I believe it is mostly to Michael Atiyah but it’s rarely quoted explicitly and tends to just be used as a fun entry to some critique of the decline in the education of classical geometry and the trends of constructive and purely symbolic algebra without any visual or geometric connection. Usually accompanied by imlication that you have lost some understanding of the problem while gaining an answer… I suppose that was the angle I too had in mind here.

The case which came to mind in this case was the super simple algebraic proof of the so called inequality of geometric and arithmetic means. Recall that symbolically the arithmetic mean of two numbers $a$ and $b$ is $(a + b)/2$ and the geometric mean is $\sqrt{ab}$ and are essentially two different ways of finding ‘ a number which ‘lies between’ the two numbers and they’re algebraically connected to eachother in many cute ways but the one I would like to discuss here is the inequality

$\sqrt{ab} \leq \frac{a + b}{2}$.

That is the geometric mean is always less than the arithmetic mean. Appealing to the devil we can prove this fact using algebra in a single step and some rearranging. From some god we are told to look at the expression

$(\sqrt{a} - \sqrt{b})^2 \geq 0$

which we know is true because squares are positive and expanding using algebra

$0 \leq (\sqrt{a} - \sqrt{b})^2 = (\sqrt a)^2 + 2\sqrt{a}\sqrt{b} + (\sqrt{b})^2 = a^2 + b^2 - 2\sqrt{ab}$

and adding $2 \sqrt{ab}$ to both sides we get the original inequality. Easy as pie.

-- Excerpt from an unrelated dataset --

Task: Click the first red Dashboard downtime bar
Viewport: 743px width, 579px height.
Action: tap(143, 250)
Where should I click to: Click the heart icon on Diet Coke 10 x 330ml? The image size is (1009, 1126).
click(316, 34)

It’s of course convincing and easy to trace out all the steps but why I would look at this in the first place is magic the first time and many of the steps such as $\sqrt{a}\sqrt{b} = \sqrt{ab}$ linger in the minds of many students without any clear reason as to why it should be true.

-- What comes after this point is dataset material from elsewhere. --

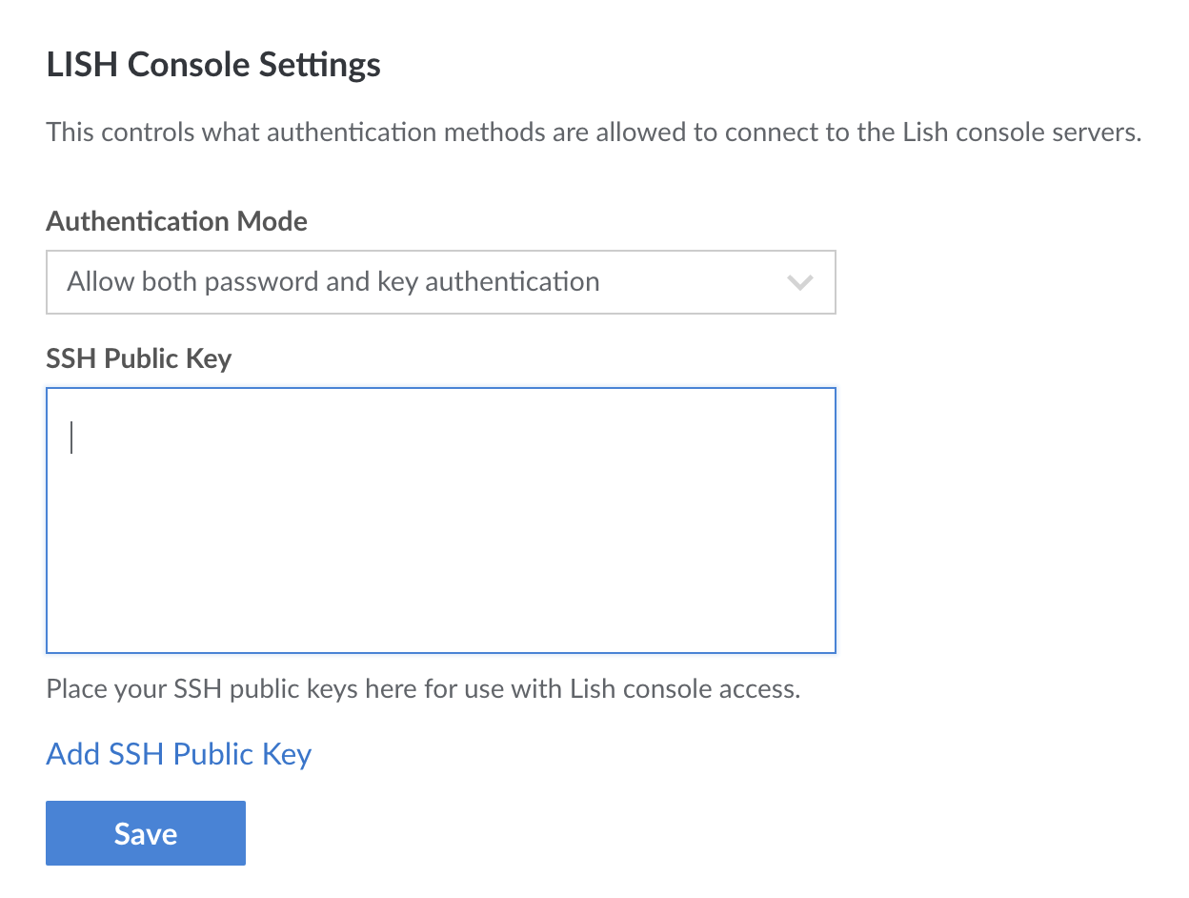Click the center of the empty SSH key box

pyautogui.click(x=440, y=520)

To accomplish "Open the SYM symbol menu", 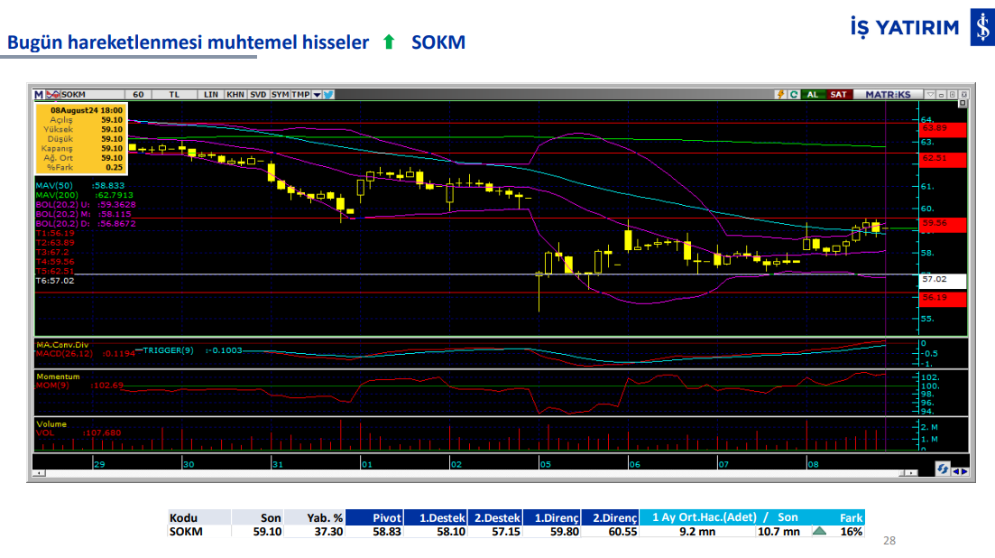I will point(281,94).
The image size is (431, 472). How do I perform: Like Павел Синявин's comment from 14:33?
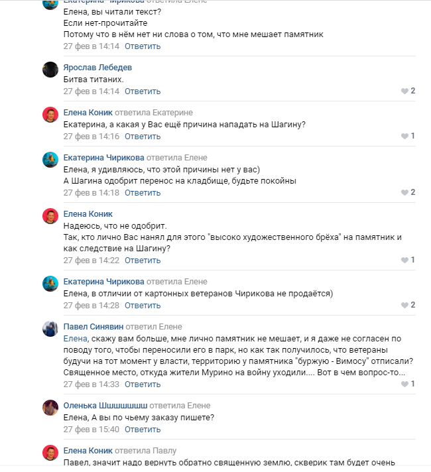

To this we may contrast the algebraic proof of the inequality with a geometric one. It relies on mapping the problem onto one of lengths on a plane and relies on a particular way of constructing the geometric mean of two lengths and is not one which I will explain but which you can check out at http://www.cut-the-knot.org/pythagoras/GeometricMean.shtml

The charm I feel is that the inequality is reduced to visual fact. It is quite clear that the geometric mean less than the arithmetic simply by looking at it and to my  own sensibilities this sort of elaboration fosters a greater understanding than simply looking at the algebra of it. Though no one can deny the efficiency of the machine.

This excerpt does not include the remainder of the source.